診療・治療
【目的】
着床前胚染色体異数性検査におけるmosaic胚の取扱いに関し、画一された決まりはない。そこで、移植胚選択の参考とするためmosaic胚の状態ごとにその妊娠成績について比較検討を行った。
【対象】
当院にて2021年1月~2024年12月末日までにmosaic胚を移植した39症例(48周期)を対象とした。
【方法】
検討項目は、mosaic胚の①:頻度(低頻度vs高頻度) 、②:染色体本数(1本vs 2本 vs 3本以上) ③:範囲(Segmental vs Whole)の妊娠成績について、診療記録を基に後方視的に比較検討を行った(χ2検定)。
【結果】
採卵時妻平均年齢39.3±3.3歳。
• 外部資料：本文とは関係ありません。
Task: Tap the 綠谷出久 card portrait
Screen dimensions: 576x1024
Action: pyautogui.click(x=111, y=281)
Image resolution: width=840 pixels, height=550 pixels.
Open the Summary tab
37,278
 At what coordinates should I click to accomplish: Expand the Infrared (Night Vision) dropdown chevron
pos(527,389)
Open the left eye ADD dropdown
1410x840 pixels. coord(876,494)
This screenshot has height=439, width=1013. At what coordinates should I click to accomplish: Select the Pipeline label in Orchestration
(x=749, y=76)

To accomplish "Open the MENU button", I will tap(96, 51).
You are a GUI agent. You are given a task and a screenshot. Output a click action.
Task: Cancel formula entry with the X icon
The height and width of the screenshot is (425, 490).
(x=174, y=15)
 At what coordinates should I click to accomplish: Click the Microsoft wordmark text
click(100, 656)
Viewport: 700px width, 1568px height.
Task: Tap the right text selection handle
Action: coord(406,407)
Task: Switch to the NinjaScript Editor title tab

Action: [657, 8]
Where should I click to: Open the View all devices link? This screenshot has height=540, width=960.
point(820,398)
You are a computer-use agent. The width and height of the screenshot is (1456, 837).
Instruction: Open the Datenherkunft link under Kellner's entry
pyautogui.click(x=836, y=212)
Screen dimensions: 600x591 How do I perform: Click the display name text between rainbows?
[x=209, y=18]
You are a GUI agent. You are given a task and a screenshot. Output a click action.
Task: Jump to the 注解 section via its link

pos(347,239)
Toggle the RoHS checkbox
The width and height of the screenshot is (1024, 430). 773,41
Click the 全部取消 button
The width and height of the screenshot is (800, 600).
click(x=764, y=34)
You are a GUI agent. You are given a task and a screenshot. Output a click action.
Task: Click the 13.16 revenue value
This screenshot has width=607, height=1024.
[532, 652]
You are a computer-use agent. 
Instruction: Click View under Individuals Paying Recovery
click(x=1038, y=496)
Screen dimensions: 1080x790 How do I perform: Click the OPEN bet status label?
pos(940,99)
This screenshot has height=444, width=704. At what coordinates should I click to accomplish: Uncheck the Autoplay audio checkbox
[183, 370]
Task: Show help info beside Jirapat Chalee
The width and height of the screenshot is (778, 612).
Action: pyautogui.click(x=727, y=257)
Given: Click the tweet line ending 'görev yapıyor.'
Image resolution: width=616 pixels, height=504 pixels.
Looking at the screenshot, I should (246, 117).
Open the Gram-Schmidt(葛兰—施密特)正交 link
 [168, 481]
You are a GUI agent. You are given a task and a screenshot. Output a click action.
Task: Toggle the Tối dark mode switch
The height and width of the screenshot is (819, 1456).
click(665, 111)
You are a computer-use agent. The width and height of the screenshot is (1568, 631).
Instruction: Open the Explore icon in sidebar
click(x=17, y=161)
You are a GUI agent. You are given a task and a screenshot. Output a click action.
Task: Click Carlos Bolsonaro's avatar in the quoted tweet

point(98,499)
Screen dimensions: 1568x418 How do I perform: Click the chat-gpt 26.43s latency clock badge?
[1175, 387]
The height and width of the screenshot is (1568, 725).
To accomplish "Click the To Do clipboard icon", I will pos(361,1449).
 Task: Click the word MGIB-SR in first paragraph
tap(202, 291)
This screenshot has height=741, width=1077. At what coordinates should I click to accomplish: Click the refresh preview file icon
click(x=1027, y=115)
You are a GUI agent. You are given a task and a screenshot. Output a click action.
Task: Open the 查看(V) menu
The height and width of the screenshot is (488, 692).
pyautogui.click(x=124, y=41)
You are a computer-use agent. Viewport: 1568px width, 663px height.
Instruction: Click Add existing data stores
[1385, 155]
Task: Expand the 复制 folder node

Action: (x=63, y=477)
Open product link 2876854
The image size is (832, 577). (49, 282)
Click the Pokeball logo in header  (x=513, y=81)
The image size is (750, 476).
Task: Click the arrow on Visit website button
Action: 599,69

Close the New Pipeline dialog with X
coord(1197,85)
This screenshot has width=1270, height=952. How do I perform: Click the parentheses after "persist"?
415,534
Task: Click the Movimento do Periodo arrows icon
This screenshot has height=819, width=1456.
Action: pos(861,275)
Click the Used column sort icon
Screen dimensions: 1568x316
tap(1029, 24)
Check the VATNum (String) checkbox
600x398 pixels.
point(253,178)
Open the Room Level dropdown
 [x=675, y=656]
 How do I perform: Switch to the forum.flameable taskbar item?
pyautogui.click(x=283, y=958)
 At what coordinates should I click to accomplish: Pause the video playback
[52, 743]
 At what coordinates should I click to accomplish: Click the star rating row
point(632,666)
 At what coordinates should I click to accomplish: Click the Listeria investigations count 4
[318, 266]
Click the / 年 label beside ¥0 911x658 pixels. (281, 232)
検討①~③における移植あたりの臨床妊娠率、流産率、妊娠継続率を順に、①[55.6%(20/36),41.7%(5/12)]、[10.0%(2/20),20.0%(1/5)]、[47.2%(17/36),33.3%(4/12)]. ②[50.0%(13/26),44.4%(4/9),61.5%(8/13)]、[23.1%(3/13),0%(0/4), 0%(0/8)]、[38.5%(10/26),33.3%(3/9), 61.5%(8/13)]. ③[50.0%(15/30),55.6%(10/18)]、[20.0%(3/15),0%(0/10)]、[40.0%(12/30),50.0%(9/18)].となり、いずれの群においても有意差を認めなかった。
【考察】
検討①では有意差はないものの、既報と同様に低頻度で良好な傾向がみられた。一方で、検討②では有意差はないものの既報とは異なり、3本以上でも遜色のない結果であった。これは、3本以上のmosaicにはアーチファクトが含まれていることによる影響が考えられた。
【結語】
本研究では、いずれの検討においても有意差を認めなかったことから比較するに十分な症例数ではなかった可能性が考えられた。今後さらに症例数を増やすことで解析の精度を上げ、よりよい情報提供に努めたい。